Try these ideas to turn your space into a relaxing outdoor oasis:
Develop a Theme. All the plants, structures, and hardscaping should work together to create a distinct sense of place. The Better Homes and Gardens® garden experts recommend sticking with three to five colors.
Ensure Privacy. No matter how sociable you are, you’re bound to enjoy some private time. What better place to find it than in the garden? Hedges, thickly branched evergreens, and rapidly growing tall plants all provide privacy for your world. You can also ensure privacy by using fences, lattice, pergolas, and arbors to define outdoor spaces and screen views of neighboring houses.
Define Spaces with Outdoor Structures. A shelter can be anything from a small, solid-roof arbor for reading to a large gazebo for entertaining. A gazebo adds another level of luxury to your outdoor oasis. Whether attached to the deck, set near a pool, or planted in the landscape, a gazebo is an outdoor room in its own right and offers a protected spot for dining, cooking, or relaxing. There are also portable shelters – tent-like structures that give the protection of a covered gazebo at a fraction of the cost. Some even have side curtains to deflect wind, or mosquito netting to intercept thirsty bloodsuckers.
Create Shady Spots. Even sun worshippers welcome a little shade. You’ll enjoy your deck or patio more if you can provide relief from the sun. Choices for providing shade include mature trees, umbrellas, retractable awnings, or even pergolas and arbors planted with vines. For quickest cover using trees, try poplar (Populus spp.), maple (Acer spp.), black locust (Robinia pseudoacacia), and hackberry (Celtis occidentalis).
Furnish for Comfort and Durability. Sitting on a large rock or log has a certain back-to-nature attraction, but for longer sojourns, you’ll want to support your back. You have more choices than ever when it comes to furnishing your outdoor rooms.
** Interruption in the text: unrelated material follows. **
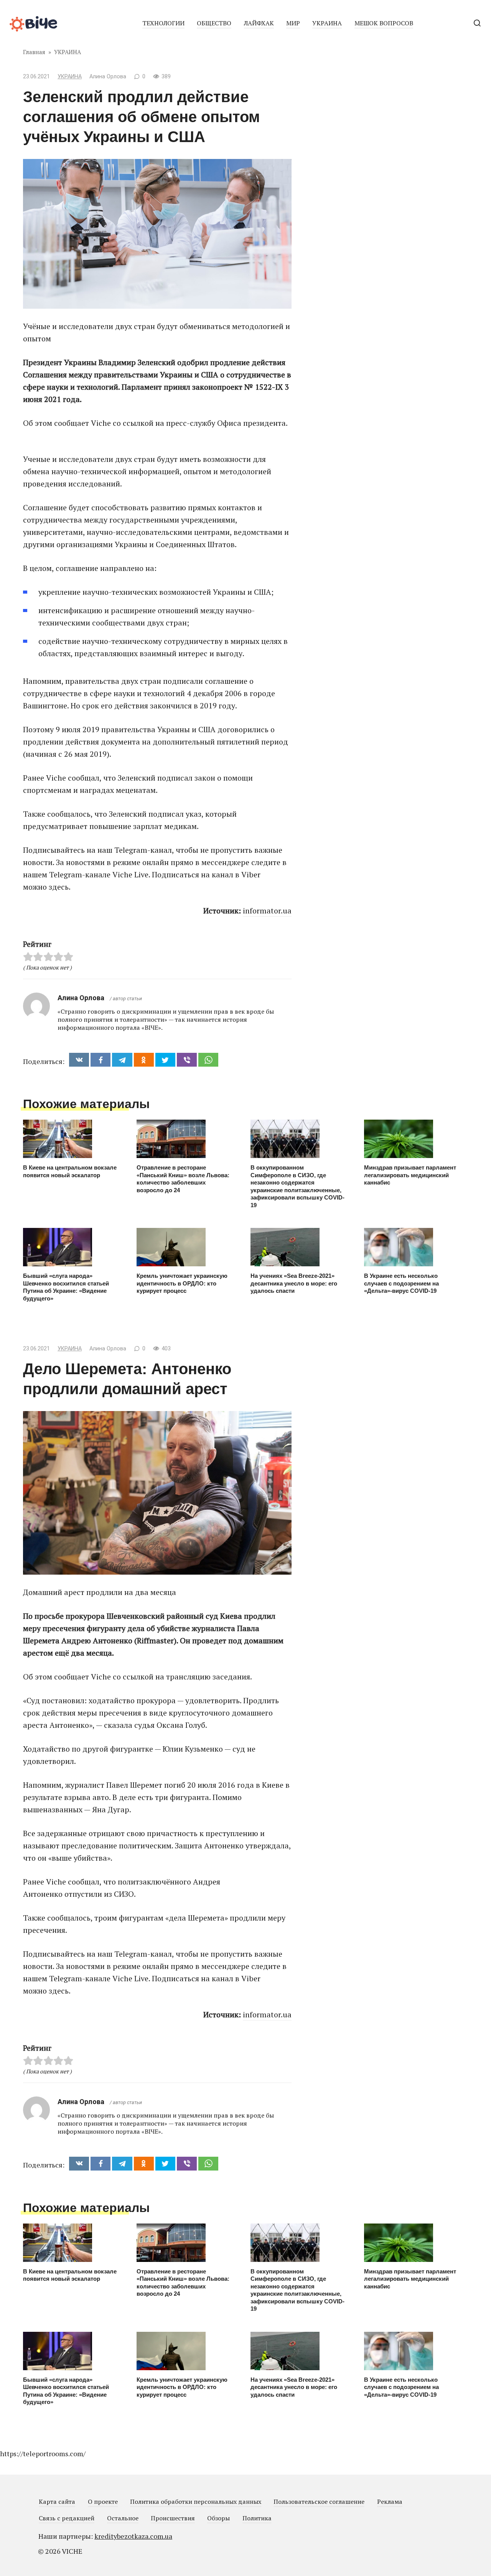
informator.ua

Wrought iron and cast iron, wrought or cast aluminum, and traditional wood are classic options. New synthetic, weatherproof patio furniture and fabrics are also now available, offering the same style and comfort as anything you would have inside your home. Just don’t forget the cushions and pillows!
Plan Outdoor Lighting. To enjoy your backyard getaway after the sun sets, include outdoor lighting. Outdoor lighting has a dual personality: it’s great for adding sparkle and ambience to the night, but it’s also important for safety. After all, you don’t want to be tripping over things in the dark. Torches and candles set a casual mood, whether they’re lining a path or standing sentinel around a patio. But if you go for artificial lighting, it doesn’t have to look artificial. There are many ornamental fixtures available. Pair them with light bulbs that cast a warm glow, and you have magic.
Emphasize a Strong Focal Point. Look at the setting from inside your house and from the main approach. If your eye rests in a certain area – or you want to draw attention to a certain area – add a focal point such as a beautiful small tree, a topiary, a distinctive garden ornament, or some other treasure.
Layer on the Amenities. Fountains, fireplaces and fire pits enhance the beauty and usefulness of your outdoor rooms.
These touches will turn an ordinary patio or deck into a welcoming, personal space for outdoor living.